## The data

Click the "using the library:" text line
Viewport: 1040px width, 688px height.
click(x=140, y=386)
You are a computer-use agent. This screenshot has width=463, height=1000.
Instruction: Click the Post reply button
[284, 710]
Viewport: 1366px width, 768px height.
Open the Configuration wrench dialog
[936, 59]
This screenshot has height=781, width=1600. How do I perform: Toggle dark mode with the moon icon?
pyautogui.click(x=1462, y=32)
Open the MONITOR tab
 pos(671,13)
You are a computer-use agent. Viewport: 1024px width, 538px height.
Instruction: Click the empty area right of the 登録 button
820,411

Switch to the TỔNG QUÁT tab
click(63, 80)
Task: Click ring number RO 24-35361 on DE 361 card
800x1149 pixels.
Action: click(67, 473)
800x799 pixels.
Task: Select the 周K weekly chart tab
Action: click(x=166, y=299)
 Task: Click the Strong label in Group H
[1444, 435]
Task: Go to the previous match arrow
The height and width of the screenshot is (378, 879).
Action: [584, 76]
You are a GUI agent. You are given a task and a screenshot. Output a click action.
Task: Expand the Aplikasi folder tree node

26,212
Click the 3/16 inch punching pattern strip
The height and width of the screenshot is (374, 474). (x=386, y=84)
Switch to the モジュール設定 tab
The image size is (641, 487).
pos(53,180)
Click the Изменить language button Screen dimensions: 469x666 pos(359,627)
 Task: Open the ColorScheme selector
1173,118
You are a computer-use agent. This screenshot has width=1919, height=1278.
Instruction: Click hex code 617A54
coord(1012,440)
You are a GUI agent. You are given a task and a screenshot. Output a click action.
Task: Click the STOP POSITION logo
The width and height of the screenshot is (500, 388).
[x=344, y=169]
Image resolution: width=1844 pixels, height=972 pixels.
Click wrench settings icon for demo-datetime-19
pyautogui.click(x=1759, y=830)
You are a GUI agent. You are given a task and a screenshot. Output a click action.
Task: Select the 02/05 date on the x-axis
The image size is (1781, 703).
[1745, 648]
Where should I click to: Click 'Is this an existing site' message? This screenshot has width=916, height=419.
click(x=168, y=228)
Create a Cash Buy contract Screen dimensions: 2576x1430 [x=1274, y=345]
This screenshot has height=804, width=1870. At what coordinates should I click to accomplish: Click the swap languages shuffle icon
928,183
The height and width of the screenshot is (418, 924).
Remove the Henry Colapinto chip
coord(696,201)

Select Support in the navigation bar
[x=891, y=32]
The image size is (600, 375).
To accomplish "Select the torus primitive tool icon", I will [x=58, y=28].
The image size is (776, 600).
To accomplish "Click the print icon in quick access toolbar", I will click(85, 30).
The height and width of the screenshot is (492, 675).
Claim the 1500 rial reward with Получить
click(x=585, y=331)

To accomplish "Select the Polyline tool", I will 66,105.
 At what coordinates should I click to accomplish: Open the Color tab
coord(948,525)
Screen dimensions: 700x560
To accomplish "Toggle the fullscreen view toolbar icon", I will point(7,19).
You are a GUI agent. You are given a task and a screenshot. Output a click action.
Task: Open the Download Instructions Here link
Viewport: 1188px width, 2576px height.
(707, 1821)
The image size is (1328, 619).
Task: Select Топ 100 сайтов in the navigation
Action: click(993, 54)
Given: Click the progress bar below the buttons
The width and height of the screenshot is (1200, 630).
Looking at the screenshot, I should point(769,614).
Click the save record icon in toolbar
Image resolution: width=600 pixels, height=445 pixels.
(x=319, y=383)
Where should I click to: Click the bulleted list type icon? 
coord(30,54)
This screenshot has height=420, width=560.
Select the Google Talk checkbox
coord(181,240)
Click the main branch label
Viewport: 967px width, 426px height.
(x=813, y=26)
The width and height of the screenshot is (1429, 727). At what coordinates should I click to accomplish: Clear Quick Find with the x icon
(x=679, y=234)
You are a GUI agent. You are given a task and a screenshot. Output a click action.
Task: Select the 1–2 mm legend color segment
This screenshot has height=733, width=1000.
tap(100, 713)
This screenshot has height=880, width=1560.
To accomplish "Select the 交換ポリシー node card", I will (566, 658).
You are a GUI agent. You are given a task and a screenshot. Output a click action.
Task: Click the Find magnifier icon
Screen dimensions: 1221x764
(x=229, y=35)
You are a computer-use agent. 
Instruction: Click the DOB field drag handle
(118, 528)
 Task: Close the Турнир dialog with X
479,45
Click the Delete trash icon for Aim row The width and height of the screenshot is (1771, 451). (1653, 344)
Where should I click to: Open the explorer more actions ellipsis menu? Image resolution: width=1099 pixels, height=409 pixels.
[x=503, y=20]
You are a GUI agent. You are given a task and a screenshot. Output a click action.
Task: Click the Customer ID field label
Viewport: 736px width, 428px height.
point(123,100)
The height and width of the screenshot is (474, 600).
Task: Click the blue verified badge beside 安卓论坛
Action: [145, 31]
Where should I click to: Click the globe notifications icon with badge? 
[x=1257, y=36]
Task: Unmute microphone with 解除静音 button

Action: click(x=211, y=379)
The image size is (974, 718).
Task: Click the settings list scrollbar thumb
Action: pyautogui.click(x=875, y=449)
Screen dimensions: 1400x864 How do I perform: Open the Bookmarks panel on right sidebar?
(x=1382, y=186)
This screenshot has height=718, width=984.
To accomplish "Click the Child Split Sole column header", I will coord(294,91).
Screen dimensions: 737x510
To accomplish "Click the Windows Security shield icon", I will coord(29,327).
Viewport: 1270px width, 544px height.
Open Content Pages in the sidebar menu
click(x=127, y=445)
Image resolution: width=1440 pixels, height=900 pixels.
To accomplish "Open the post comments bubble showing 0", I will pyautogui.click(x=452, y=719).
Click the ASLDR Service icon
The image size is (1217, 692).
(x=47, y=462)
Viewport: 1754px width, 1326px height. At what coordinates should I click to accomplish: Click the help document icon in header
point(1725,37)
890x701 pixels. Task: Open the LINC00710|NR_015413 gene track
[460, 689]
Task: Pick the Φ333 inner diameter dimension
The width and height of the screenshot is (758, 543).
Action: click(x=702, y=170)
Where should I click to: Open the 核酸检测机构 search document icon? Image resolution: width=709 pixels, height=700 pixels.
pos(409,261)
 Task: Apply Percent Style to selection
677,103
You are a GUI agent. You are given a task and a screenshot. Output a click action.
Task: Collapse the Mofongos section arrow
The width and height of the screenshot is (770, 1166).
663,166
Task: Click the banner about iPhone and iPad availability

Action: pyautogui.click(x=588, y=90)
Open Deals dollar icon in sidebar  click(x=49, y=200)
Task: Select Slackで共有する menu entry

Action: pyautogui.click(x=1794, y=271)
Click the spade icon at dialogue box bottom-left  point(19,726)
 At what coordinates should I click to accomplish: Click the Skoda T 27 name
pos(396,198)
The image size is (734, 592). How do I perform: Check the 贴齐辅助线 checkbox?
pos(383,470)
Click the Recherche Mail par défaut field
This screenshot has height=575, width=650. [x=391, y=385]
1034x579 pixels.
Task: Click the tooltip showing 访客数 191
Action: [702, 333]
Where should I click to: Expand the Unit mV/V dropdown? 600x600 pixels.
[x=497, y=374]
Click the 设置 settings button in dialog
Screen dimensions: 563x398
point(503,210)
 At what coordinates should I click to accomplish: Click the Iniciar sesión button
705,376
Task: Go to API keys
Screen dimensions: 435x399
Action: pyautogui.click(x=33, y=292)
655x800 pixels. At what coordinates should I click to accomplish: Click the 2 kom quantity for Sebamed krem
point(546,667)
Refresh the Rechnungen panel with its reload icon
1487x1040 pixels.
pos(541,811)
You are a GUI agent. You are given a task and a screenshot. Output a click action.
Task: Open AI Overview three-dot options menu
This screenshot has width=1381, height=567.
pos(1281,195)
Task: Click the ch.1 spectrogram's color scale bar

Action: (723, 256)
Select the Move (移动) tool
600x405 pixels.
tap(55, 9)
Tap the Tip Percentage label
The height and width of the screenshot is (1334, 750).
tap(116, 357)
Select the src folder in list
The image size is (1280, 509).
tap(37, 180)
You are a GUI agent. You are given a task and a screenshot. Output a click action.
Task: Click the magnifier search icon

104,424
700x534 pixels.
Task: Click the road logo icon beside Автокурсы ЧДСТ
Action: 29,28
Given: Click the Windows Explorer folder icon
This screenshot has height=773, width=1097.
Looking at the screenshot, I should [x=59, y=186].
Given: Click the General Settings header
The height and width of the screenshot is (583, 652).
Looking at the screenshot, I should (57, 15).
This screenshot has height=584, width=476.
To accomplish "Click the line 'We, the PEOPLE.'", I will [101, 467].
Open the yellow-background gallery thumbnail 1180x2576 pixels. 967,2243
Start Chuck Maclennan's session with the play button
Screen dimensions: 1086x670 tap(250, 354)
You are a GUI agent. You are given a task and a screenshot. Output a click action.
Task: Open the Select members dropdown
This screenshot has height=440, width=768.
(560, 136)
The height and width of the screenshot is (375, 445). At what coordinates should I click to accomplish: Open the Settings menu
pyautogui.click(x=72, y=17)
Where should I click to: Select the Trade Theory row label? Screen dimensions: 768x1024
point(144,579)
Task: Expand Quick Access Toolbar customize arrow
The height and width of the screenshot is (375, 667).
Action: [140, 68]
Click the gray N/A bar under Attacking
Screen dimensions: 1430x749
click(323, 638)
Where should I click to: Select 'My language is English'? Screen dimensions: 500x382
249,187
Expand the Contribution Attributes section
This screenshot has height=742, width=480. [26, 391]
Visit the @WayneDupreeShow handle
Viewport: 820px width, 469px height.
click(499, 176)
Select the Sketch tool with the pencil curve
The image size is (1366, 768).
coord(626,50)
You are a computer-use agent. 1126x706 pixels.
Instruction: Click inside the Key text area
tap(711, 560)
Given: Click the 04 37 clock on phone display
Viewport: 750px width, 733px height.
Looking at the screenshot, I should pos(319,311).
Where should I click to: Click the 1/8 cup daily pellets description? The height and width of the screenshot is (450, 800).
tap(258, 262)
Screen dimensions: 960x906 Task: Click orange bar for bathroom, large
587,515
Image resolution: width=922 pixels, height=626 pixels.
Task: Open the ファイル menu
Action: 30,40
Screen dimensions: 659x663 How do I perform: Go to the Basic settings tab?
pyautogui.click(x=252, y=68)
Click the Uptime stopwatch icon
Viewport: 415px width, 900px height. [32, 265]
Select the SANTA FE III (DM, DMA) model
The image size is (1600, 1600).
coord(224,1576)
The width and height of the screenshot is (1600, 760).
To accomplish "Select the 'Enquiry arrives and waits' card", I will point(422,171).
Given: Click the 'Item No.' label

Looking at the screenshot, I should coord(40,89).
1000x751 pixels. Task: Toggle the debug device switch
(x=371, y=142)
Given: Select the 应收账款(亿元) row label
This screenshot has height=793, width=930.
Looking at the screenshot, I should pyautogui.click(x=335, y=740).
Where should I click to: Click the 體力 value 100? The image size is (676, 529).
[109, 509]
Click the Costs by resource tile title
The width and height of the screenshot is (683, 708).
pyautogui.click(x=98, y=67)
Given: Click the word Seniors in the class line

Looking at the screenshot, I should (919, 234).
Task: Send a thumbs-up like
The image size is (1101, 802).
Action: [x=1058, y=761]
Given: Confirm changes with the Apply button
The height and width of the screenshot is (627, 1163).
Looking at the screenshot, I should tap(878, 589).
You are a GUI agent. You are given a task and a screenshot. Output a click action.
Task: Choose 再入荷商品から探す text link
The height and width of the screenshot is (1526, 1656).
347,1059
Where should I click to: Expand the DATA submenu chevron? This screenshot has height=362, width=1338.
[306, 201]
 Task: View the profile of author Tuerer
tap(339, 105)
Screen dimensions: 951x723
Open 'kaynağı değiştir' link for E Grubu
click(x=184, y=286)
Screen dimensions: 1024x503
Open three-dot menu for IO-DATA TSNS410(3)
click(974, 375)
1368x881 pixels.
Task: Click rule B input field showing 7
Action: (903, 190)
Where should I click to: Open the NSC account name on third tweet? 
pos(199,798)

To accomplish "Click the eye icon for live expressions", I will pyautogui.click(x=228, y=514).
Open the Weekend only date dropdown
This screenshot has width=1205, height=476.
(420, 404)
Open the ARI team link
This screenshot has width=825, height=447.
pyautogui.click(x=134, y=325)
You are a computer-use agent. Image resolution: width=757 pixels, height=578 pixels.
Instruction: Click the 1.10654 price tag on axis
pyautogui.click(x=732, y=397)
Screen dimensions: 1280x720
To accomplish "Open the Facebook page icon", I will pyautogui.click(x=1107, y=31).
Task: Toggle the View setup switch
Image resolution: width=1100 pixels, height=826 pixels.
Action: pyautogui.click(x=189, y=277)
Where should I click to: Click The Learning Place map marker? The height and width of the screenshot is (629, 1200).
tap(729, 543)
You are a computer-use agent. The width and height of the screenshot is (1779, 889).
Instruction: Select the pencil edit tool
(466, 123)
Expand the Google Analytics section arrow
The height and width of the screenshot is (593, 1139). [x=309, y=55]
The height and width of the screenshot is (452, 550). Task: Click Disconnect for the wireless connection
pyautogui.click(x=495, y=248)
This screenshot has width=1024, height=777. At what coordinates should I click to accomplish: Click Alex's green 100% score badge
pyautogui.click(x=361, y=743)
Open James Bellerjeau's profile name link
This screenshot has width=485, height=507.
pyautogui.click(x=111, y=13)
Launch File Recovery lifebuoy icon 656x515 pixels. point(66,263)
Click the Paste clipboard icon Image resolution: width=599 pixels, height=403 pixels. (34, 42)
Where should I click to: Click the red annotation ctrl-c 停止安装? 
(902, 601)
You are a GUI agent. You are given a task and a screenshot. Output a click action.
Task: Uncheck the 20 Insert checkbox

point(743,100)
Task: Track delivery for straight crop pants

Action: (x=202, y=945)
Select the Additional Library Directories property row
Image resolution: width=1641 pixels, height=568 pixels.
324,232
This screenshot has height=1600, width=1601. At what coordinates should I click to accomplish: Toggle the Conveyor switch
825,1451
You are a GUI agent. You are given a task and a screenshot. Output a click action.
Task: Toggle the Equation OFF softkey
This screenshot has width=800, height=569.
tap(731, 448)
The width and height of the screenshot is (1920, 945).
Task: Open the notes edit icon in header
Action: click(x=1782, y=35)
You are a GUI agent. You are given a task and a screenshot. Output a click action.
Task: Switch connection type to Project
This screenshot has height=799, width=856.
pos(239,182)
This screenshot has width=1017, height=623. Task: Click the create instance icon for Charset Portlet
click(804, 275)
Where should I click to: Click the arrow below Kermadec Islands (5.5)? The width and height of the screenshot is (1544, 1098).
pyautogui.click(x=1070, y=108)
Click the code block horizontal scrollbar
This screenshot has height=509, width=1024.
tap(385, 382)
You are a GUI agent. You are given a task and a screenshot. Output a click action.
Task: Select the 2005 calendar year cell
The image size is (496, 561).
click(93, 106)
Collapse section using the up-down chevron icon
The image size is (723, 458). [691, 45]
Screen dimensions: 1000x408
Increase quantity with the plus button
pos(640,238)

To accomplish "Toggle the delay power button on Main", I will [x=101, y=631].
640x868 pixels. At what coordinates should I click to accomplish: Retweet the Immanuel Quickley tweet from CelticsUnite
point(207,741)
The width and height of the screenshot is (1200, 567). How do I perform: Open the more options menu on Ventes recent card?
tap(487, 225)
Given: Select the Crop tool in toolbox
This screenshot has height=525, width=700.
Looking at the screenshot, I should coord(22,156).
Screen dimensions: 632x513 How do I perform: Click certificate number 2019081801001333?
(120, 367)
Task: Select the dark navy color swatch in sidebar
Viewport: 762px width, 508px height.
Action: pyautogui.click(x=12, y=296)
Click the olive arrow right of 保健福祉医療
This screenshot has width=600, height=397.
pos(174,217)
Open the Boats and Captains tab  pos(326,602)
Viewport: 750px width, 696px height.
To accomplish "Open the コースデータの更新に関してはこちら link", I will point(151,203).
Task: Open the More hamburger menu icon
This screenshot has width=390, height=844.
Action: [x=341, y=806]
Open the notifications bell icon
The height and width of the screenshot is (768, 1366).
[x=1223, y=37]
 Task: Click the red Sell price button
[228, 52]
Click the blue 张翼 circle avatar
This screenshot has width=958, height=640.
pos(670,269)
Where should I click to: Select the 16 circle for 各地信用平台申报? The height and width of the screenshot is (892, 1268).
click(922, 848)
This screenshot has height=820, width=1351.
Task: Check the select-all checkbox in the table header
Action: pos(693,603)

## Exercise instructions
Go over the listing above and copy out each line that includes "computer".

## Result of this task
You are a computer-use agent. This screenshot has width=463, height=1000.
You are a computer-use agent. Viewport: 1024px width, 538px height.
You are a computer-use agent. This screenshot has width=1919, height=1278.
You are a computer-use agent. 
You are a computer-use agent. 1126x706 pixels.
You are a computer-use agent. Image resolution: width=757 pixels, height=578 pixels.
You are a computer-use agent. The width and height of the screenshot is (1779, 889).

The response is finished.